• [PROBLEM DESCRIPTION]
From the line containing "Where should I click to: Activate" to the end of the data, retype every line exactly and nothing else. Drop the pictures.

• [SOURCE DATA]
- - - - -
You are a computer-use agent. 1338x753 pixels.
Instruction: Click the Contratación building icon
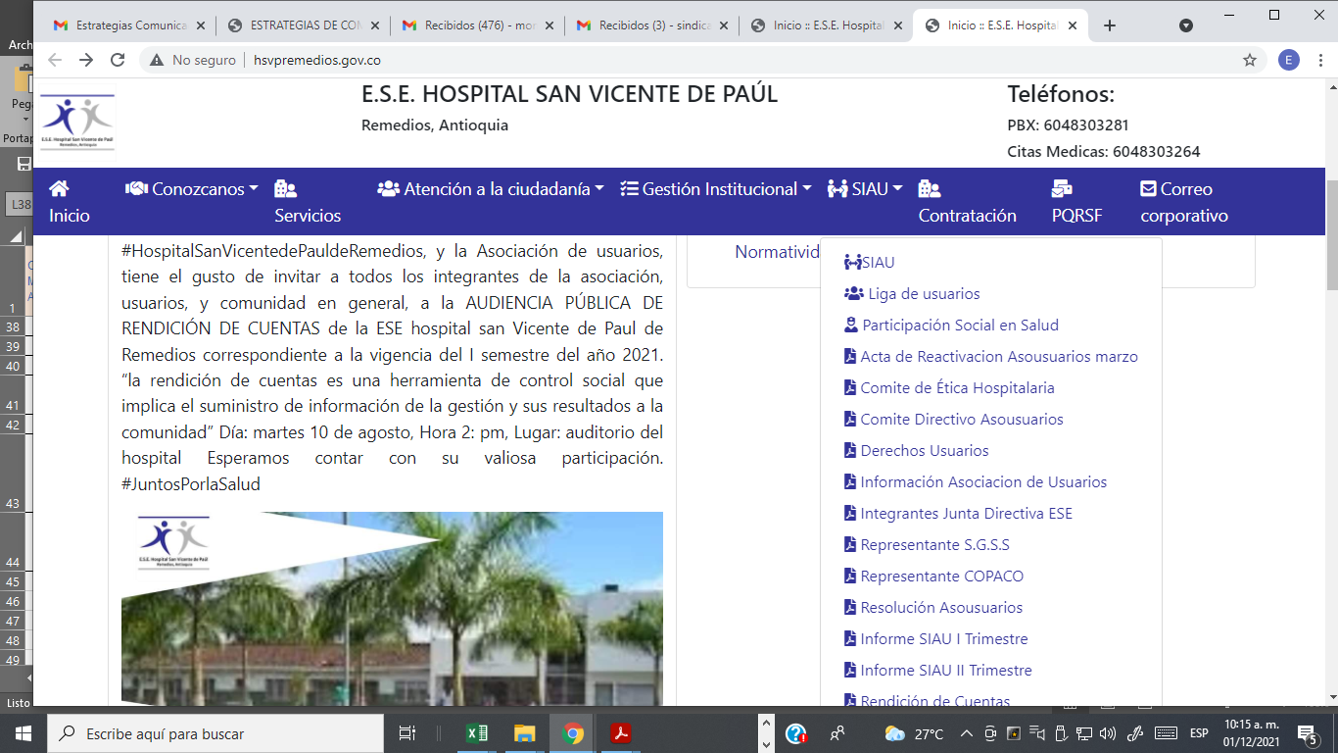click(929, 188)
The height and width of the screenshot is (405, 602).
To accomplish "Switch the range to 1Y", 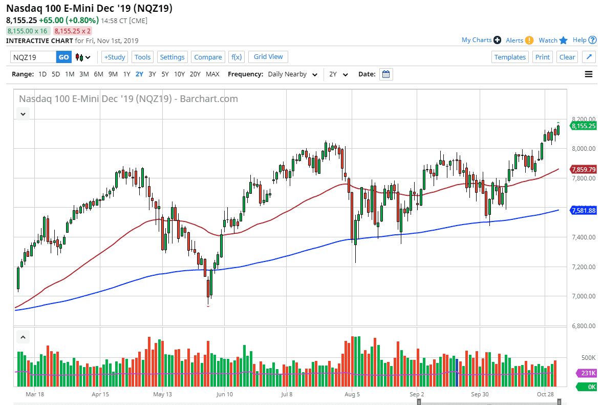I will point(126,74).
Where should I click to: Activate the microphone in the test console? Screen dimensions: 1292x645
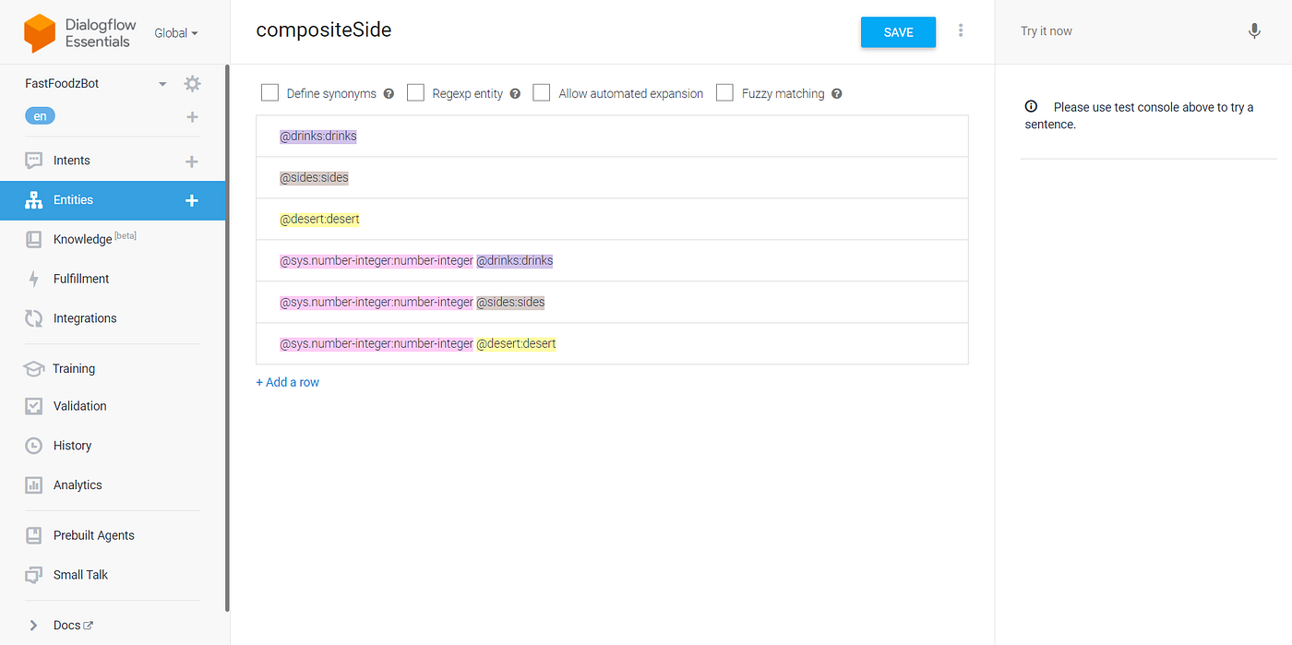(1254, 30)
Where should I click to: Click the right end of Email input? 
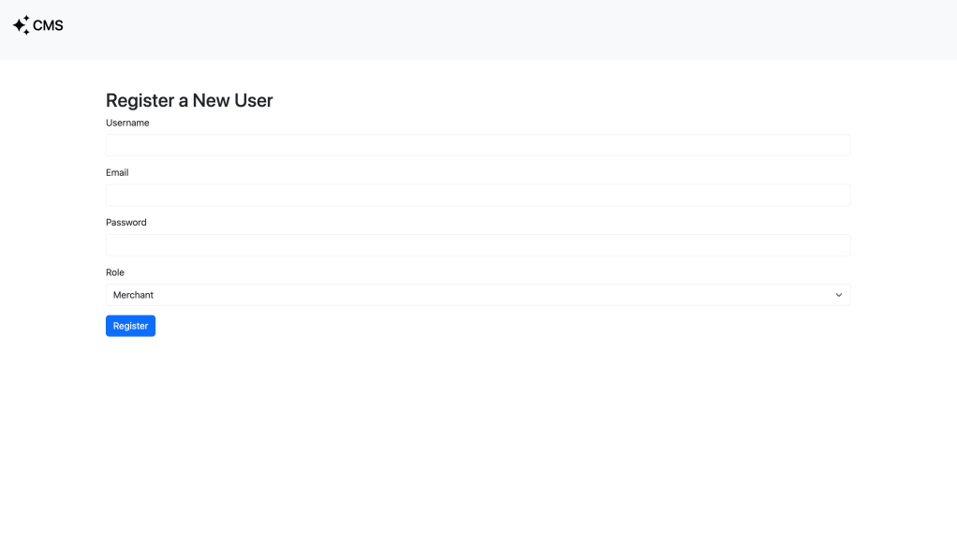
- - - - -
• [RESULT OF THIS TASK]
Where should I click to: Activate the microphone in the test console? Screen dimensions: 1292x645
(1254, 30)
Where should I click to: Click the right end of Email input? 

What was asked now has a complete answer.